Almanya’da seçim: Popülizm ve suni gündemler
Erken seçim kararının ardından Almanya, 23 Şubat’ta sandığa gidiyor. Şansölye Merkel’in ardından beklenen performansı gösteremeyen Scholz koalisyonu için zorlu geçeceği öngörülen seçim, yalnızca Alman toplumu açısından değil Avrupa Birliği’nin geleceği başta olmak üzere bölgesel ve uluslararası dengeler bakımından da merak uyandırıyor.
Zira Almanya’da seçim süreci iki ayrı açıdan dikkat çekiyor. Bunlardan ilki; ortalama Alman toplumunun gündemi ile siyasi partilerin gündemi arasında oluşan farkın dikkat çekici seviyede olmasıdır. Yapılan araştırmalara yansıdığı kadarıyla, vatandaşın gündeminde daha ziyade ekonomik sorunlar yer alırken siyasi partilerin gündeminde ise güvenlikçi politikalar öne çıkıyor. Toplumu temsil konumundaki siyasi partiler niçin vatandaşın gündemini değil de kendi gündemini öne çıkartıyor sorusu esasında Alman siyasetinin işlevsizleşen, tıkanan yapısının tartışılmasına imkân sunuyor. Diğer bir ifadeyle, gerçek sorunlara çözüm üretemeyen siyasetin, suni problemler oluşturarak var olan açığını gizlemeye çalıştığı şeklinde bir okuma yapmak mümkün hale geliyor.

Kayıtlı satırlar

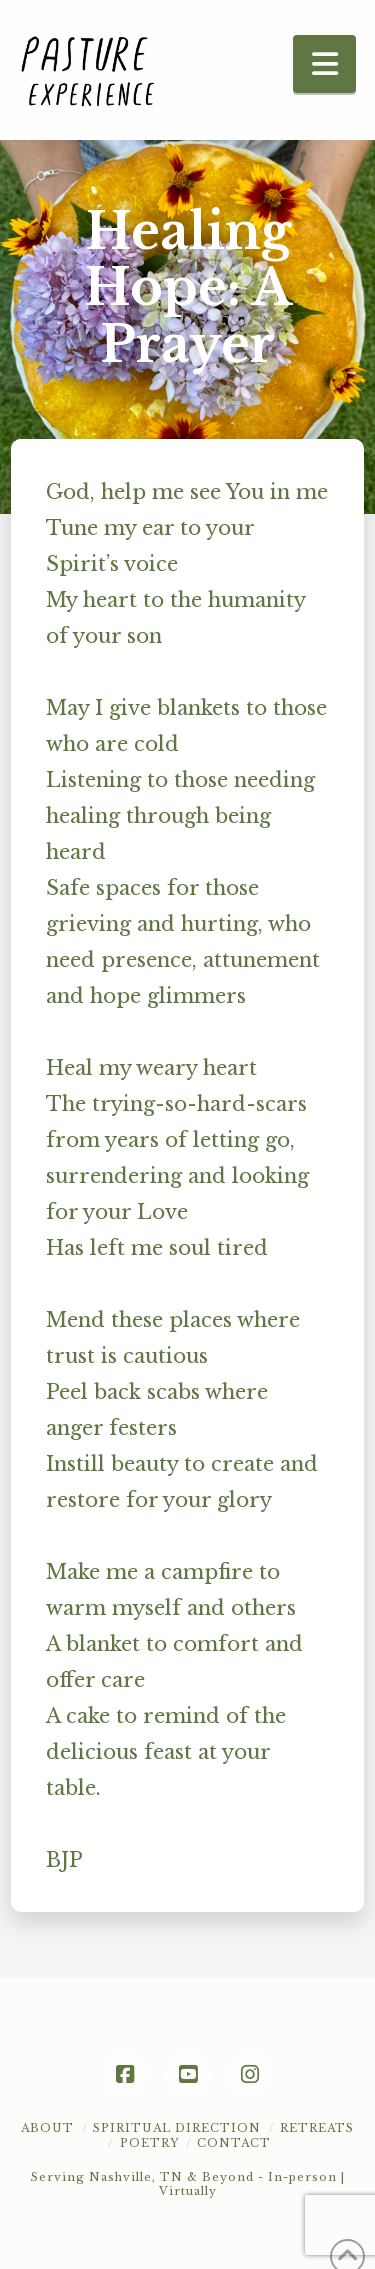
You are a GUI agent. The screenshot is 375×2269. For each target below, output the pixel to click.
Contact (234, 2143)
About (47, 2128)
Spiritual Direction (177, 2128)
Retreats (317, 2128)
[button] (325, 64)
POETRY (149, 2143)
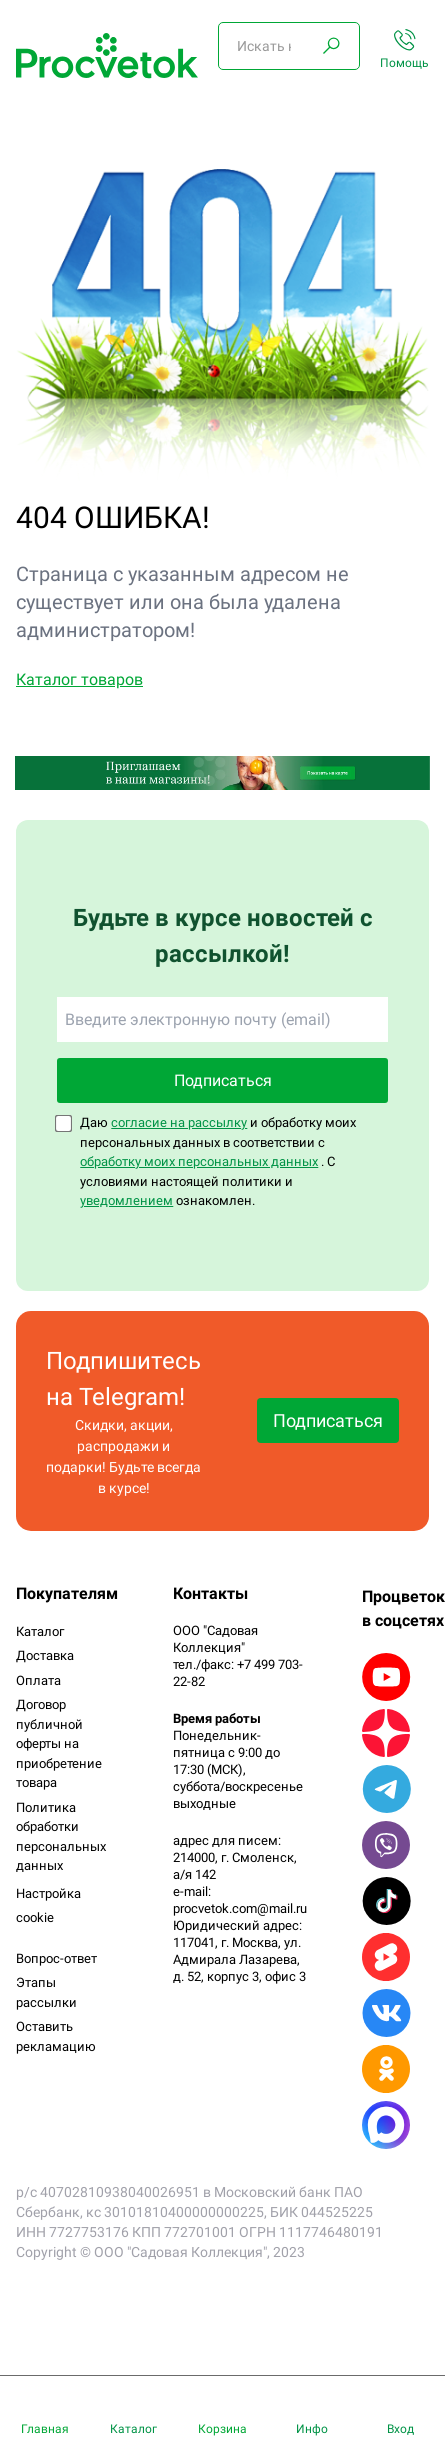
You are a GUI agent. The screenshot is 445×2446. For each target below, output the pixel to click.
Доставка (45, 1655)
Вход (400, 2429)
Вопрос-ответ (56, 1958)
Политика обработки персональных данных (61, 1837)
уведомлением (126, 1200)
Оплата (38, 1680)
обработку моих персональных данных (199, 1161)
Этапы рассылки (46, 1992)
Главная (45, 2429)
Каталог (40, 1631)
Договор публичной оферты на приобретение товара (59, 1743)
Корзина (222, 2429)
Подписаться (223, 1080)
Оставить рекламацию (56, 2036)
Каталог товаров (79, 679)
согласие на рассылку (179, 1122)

Alıştırma
Almanya seçimi üzerine olan yazıya göre, siyasi partilerin vatandaşın değil kendi gündemlerini öne çıkarması neden Alman siyasetinin yapısını tartışmaya açıyor? Bir ila üç cümleyle açıklayın.

Yazılı çözüm
Araştırmalara göre vatandaşın gündeminde daha çok ekonomik sorunlar yer alırken partilerin gündeminde güvenlikçi politikalar öne çıkıyor. Bu fark, Alman siyasetinin işlevsizleşen ve tıkanan yapısını tartışmaya imkân veriyor. Yazıya göre bu durum, gerçek sorunlara çözüm üretemeyen siyasetin suni problemler oluşturarak açığını gizlemeye çalıştığı şeklinde okunabilir.